1.BUT notwithstanding the purity of their doctrine, and the unblameableness of their lives, the Christians found what their Lord had told them before, that they should be hated of all men. Because they were not of the world, therefore the world hated them. Therefore was their name cast out as evil: yea, all manner of evil was said of them falsly; and by all ranks of men; both unlearned and learned; people and magistrates being against them. And the prejudice was such, that they were frequently condemned upon the bare name of Christian, without any farther examination. This sufficed to destroy all their good qualities; it being a common saying, “Caius Sejus is a good man; if he were not a Christian.”
2. It’s no wonder, that this universal prejudice, drew many persecutions upon them: a persecution commonly began by some edict forbidding the Christians to meet together. The bishops gave notice of this immediately, and exhorted one another, to redouble their prayers, and to encourage the faithful to run with patience the race set before them. Then many retired, and some even of the pastors, while the rest remained with the people, but carefully concealed, knowing they were the persons, who would be sought for most diligently, as those whose destruction would probably occasion the dispersion of the whole flock. Indeed the rules of the church prohibited any, wilfully to expose themselves to danger, or unnecessarily to provoke the Heathens, and draw persecution upon them.
3. When any Christians were discovered and apprehended, they were brought before the magistrate, who seated on his tribunal, interrogated them, whether they were Christians? If they denied it, they were immediately set at liberty, for they knew a Christian would not save his life by a lie. If they confest they were Christians, all arts were made use of to vanquish their constancy. First, by persuasion and promises, then by threatnings, and last of all by tortures. Sometimes they endeavoured to surprize them into idolatry, and then persuade them that they could not retract. They had always some idol and altar near. On this they offered victims in their presence: of which they would often force them to eat, or to drink of the wine offered to the idol. But this the Christians resisted with all their strength: nay, when incense was laid upon their hands with burning coals, they would not so much as shake off the coals for fear of seeming to offer the incense.

* _THE PROBLEM_
Please quote the passage on the persecution of the early Christians word for word, starting with "2. It’s no wonder, that" and going on through "persecution upon them.".

* _EXERCISE DATA_
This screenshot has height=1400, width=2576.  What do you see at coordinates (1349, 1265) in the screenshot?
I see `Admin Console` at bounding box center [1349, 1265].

* _TASK ANSWER_
2. It’s no wonder, that this universal prejudice, drew many persecutions upon them: a persecution commonly began by some edict forbidding the Christians to meet together. The bishops gave notice of this immediately, and exhorted one another, to redouble their prayers, and to encourage the faithful to run with patience the race set before them. Then many retired, and some even of the pastors, while the rest remained with the people, but carefully concealed, knowing they were the persons, who would be sought for most diligently, as those whose destruction would probably occasion the dispersion of the whole flock. Indeed the rules of the church prohibited any, wilfully to expose themselves to danger, or unnecessarily to provoke the Heathens, and draw persecution upon them.